WORK TO BE COMPLETED: Continue the excerpt on patients rating physicians online, picking up after its last sentence.
(PAGE EXCERPT Opens)
If such standards are met, patients who are searching for information about a physician will be able to tease information from background noise, and physicians will feel more comfortable asking their patients for feedback. And patients’ observations can be used to advance patient safety.

For example, to deputize the patient as a partner in preventing spread of infection and wrong-site surgery, a survey can ask: “Do you recall if the doctor washed her hands before she examined you?” (The answer is informative only if the office asks the patient, upfront, to make this observation.) Another question: “Did the doctor ask you to mark your name on the affected limb before surgery?”

The feedback loop will either confirm great performance or serve as a strong motivator for fast improvement. Both physicians and patients must participate to make the health-care system better.

Should you lose sleep over a bad review?

Even when reviews are positive, the experience of being rated on the Web is a little disconcerting.

Why?

Most reviews are anonymous, and few, if any, patients have the background to fully understand why a particular treatment succeeded—or did not. That’s the view, at least, of two ObGyns interviewed—both of whom serve on the Board of Editors of OBG Management.
(PAGE EXCERPT Closes)
(ENTRIES SHOWN Opens)
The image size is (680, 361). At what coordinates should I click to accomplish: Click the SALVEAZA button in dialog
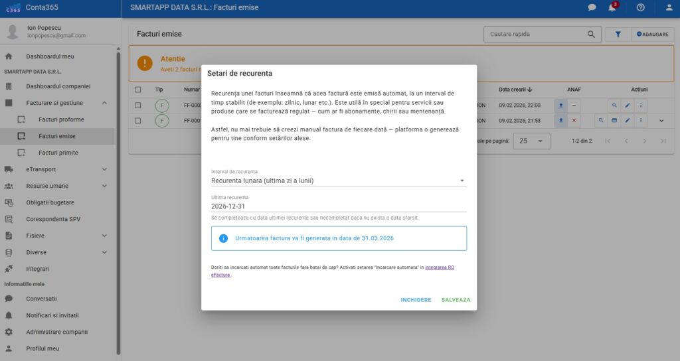point(456,300)
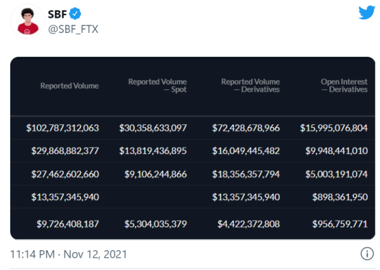Click the Twitter bird logo

[367, 12]
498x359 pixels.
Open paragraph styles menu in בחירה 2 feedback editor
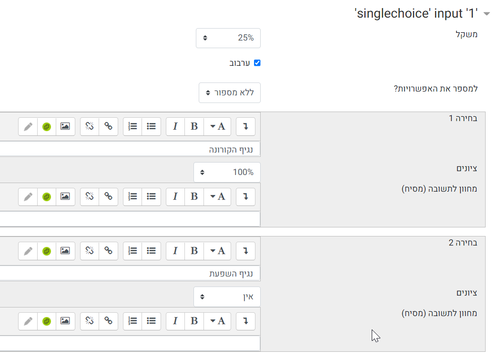(x=218, y=321)
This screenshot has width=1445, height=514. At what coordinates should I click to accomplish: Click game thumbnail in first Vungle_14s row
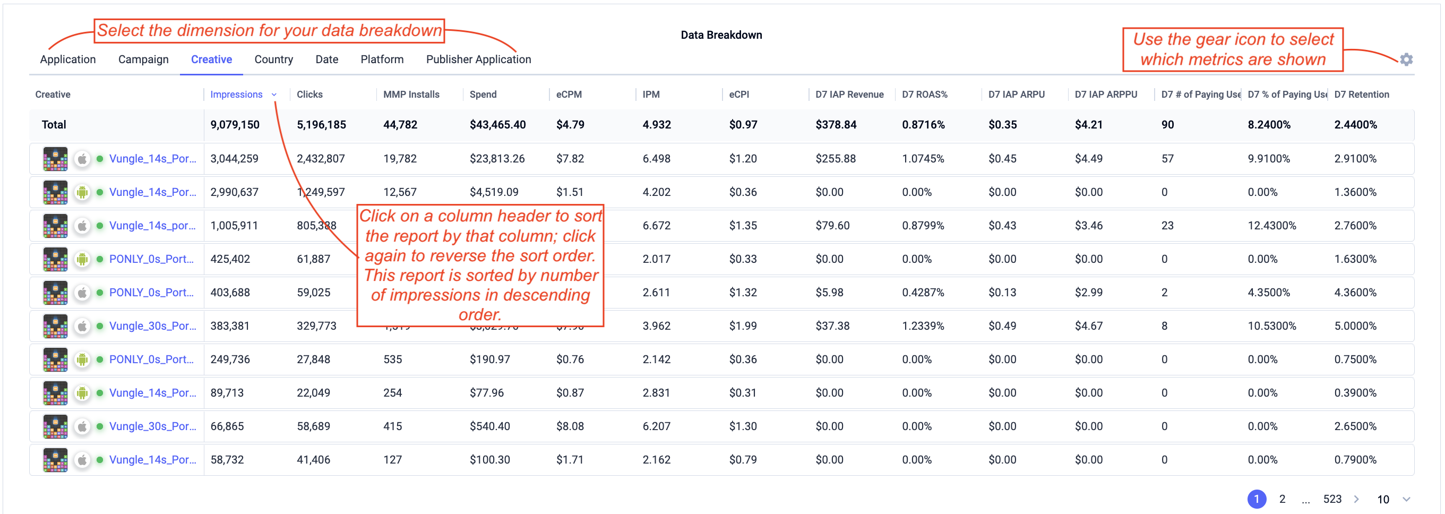click(56, 159)
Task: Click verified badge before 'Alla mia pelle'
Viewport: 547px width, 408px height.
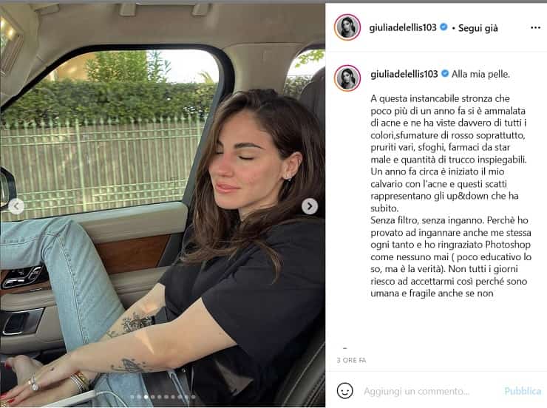Action: 445,73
(ENTRIES SHOWN Closes)
OUTPUT BELOW:
Steven R. Goldstein, MD, has been glowingly reviewed on Angie’s List, but still finds the value of online rating dubious. Dr. Goldstein is professor of obstetrics and gynecology at New York University School of Medicine and director of gynecologic ultrasound and co-director of bone densitometry at New York University Medical Center in New York City.

“There’s nothing scientific or objective about it,” he says, particularly when it comes to assessment of complex medical treatment. “Patients can say how they felt about the person,” he adds, but their ability to evaluate the scientific and technical components of treatment is limited.

Barbara S. Levy, MD, agrees. She is medical director of the Women’s Health Center for the Franciscan Health System in Federal Way, Washington.

“I think people can rate their experience,” she says. “I don’t think they can judge training and surgical skill.” Dr. Levy has been rated positively on several Web sites.

Neither physician had read any reviews of their services. Both are “kind of” aware that online rating is increasingly common.

“It’s happening in everything,” Dr. Levy says.

Is there reason to worry about a poor rating?

Dr. Levy believes that anonymous reviews should be prohibited. “Not that a site has to publish the names of reviewers,” she says, “only that whatever agency is allowing them to do the reviewing should be collecting their information to make sure they are legitimate. It’s just due diligence.”

Dr. Levy does believe that patients should have the right to review their experience with physicians. As for what to do about an unfair review, “I think it’s only fair for the doctor to be able to rebut it,” she says.

Dr. Goldstein has a slightly different take on the matter.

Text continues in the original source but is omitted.